JOE AND I had a takeout dinner from Le Soleil and were in bed by ten. My eyes flew open at exactly 3:04, the digits projected on the ceiling keeping track of the time as my sickening night thoughts churned.
An image of Twilly’s sneer had awakened me, but his face dissolved, and in its place I saw the burned and twisted corpses on Claire’s table. And I remembered the dulled eyes of a young girl who’d been orphaned by a nameless teenage boy who might now be lying awake in his bed, planning another horror show.
How many more people would die before we found him?

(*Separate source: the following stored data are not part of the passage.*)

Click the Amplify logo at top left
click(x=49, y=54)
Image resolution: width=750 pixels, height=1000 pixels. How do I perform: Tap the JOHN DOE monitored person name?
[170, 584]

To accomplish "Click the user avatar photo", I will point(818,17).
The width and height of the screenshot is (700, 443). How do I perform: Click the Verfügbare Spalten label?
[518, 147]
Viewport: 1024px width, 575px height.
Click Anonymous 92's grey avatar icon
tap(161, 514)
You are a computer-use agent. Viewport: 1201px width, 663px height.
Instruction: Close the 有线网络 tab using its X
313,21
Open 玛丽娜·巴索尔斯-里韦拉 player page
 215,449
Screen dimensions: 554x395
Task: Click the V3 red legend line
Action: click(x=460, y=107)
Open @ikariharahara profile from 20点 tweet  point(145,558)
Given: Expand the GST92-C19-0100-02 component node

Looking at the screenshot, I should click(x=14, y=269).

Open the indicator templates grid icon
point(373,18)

Or would he beat us at this sick game?
I thought of the fire that had consumed my home, my possessions, my sense of security. And I thought about Joe, how much I loved Joe. I’d wanted him to move to San Francisco so that we could make a life together - and we were doing it through thick and thin. Why couldn’t I take him up on that big Italian wedding he’d proposed and maybe start a family?
I would be thirty-nine in a few months.
What was I waiting for?
I listened to Joe’s breathing, and in a while my rapid nightmare heart thuds slowed and I started drifting off. I turned away from Joe, gripped a pillow in my arms - and the mattress shifted as Joe turned toward me. He enfolded me in his arms, tucked his knees up behind mine.
“Bad dream?” he asked me.
“Uh-huh,” I said. “I forget the dream, but when I woke up, I thought about a lot of dead people.”
“Dead people in general? Or real dead people?”
“Real ones,” I said.............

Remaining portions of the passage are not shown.